I heard taxi drivers quote very fair rates to take visitors to Quidi Vidi, Cape Spear, and “that big building at the top of the hill we saw as we sailed into the harbour.”
Downtown stores and businesses go all out as well. There are signs welcoming cruise passengers, and even the workers seemed to have slightly wider smiles and offer heartier greetings than on an average day.
We dined with a number of passengers at YellowBelly Brewery, where our young server — who told us later she had only been on the job for a week — went above and beyond to cater to our needs.
Some tourists simply wanted to taste the local brew, others went for the fish and chips and got a generous helping of cod.
Many spent close to $50 per couple, even though food is free and almost unlimited on the ship.
Street musicians were superb, smiling and acknowledging all, and passing motorists seemed more inclined to stop on a dime to allow the visitors to cross the street.
“Are you from the ship?” was the familiar question from passersby.
And as the final passengers hustled aboard for the sail away, St. John’s was not to be outdone, as cameras clicked and people waved to strangers they had barely or never met.
Many on shore are of the wishful thinking variety, those that hope some day to take a cruise; some are content to watch others live that dream.
Still, just by a wave of a hand or the honking of a car horn as a salute to our visitors and a wish for safe travels, they have accomplished that simplest of things, the gesture of friendship.
Thousands of cruise ship passengers have come to our city this month. They bring their wallets and credit cards and leave with memories they will pass on to family and friends.

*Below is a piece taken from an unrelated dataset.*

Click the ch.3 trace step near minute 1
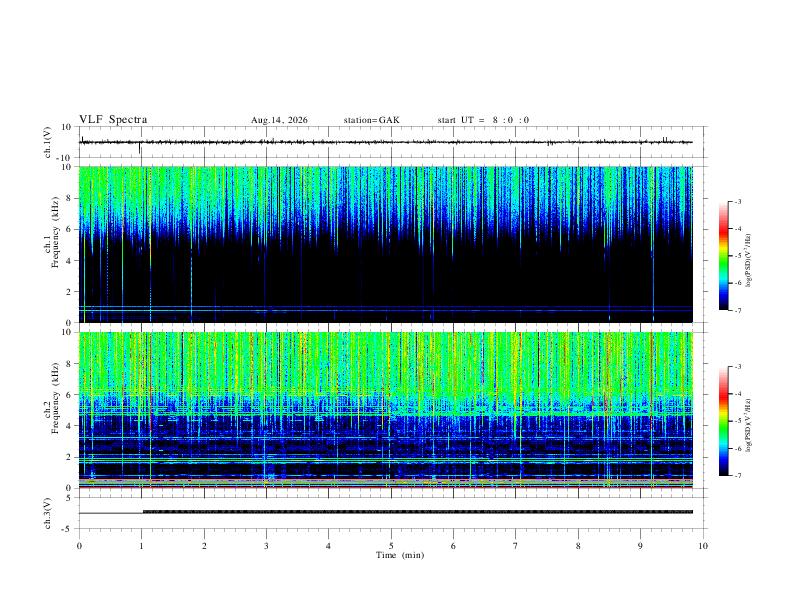The height and width of the screenshot is (612, 792). coord(143,512)
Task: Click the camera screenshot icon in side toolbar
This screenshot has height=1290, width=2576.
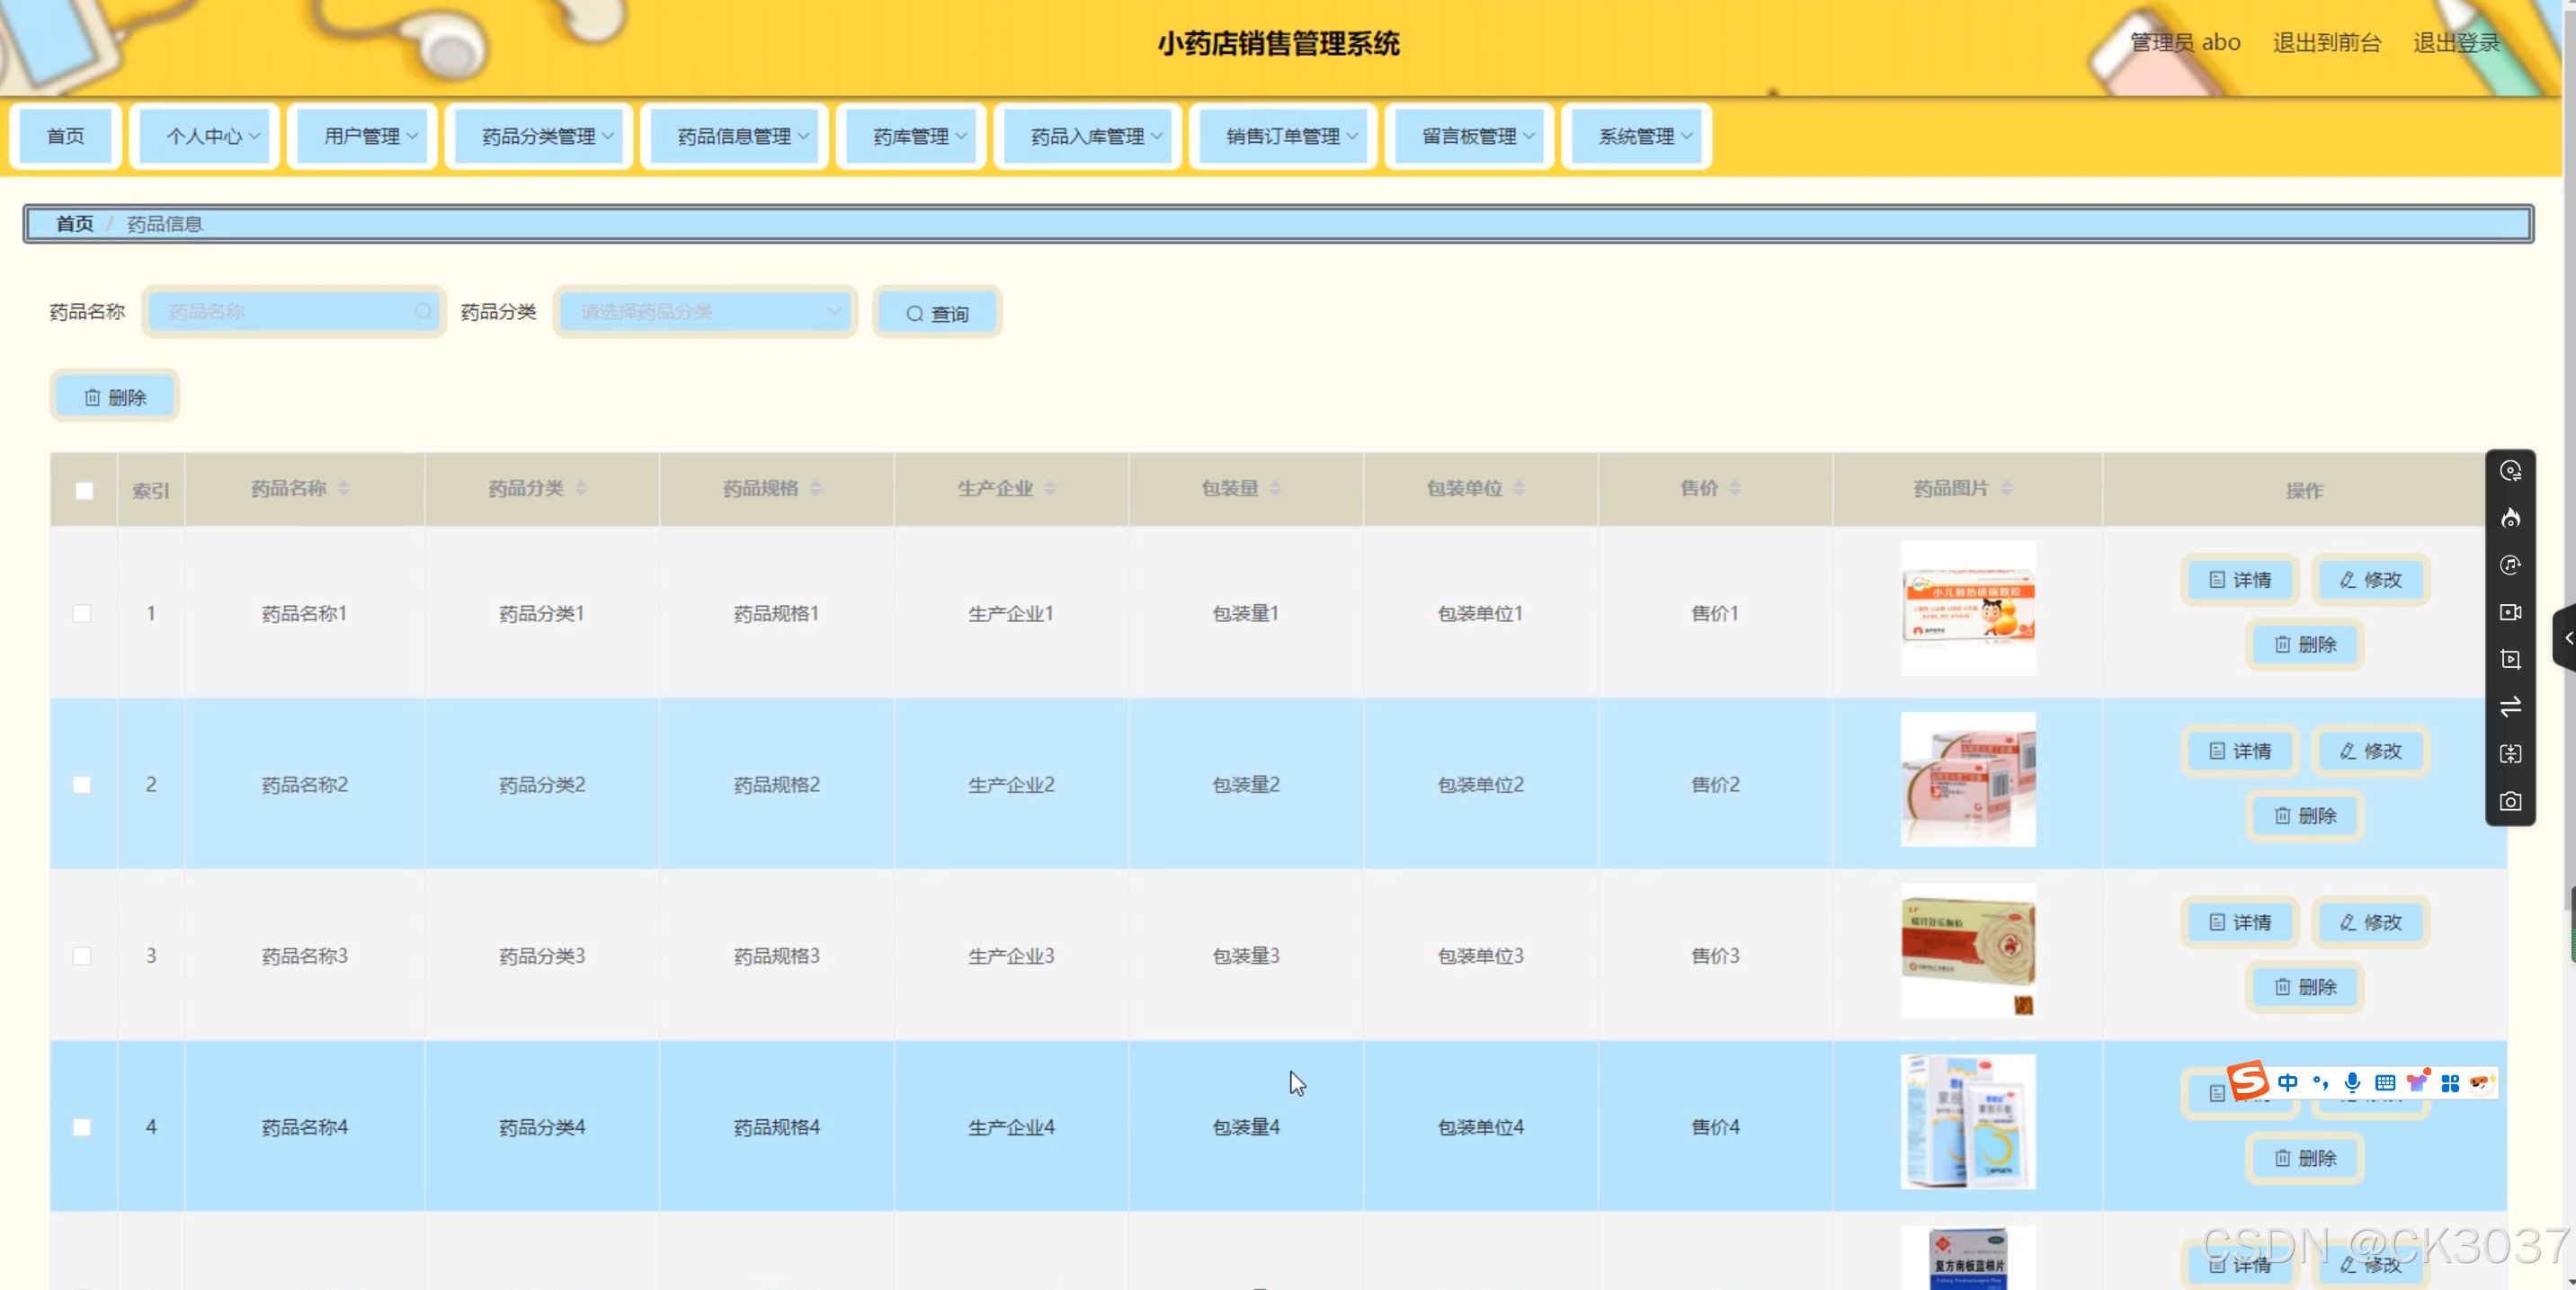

They share stories of their stay — things as simple as what one passenger posted on the online forum Cruise Critic: “We are enjoying life ashore and the free WiFi at ‘The Rooms,’ which is a quite new museum about Newfoundland life and culture from the earliest times. Well worth visiting, it will give you an insight into Newfoundland life.”
Another said simply, “St. John’s is an amazing city!”
On more than one cruise I have met people who have visited this province, many by ship. They have always spoken highly of the welcome they received. It is something we can take pride in.
Some years back, I might have questioned the value of these eight-hour tourists to our shores. No more.
Gerry Phelan is a journalist and former broadcaster.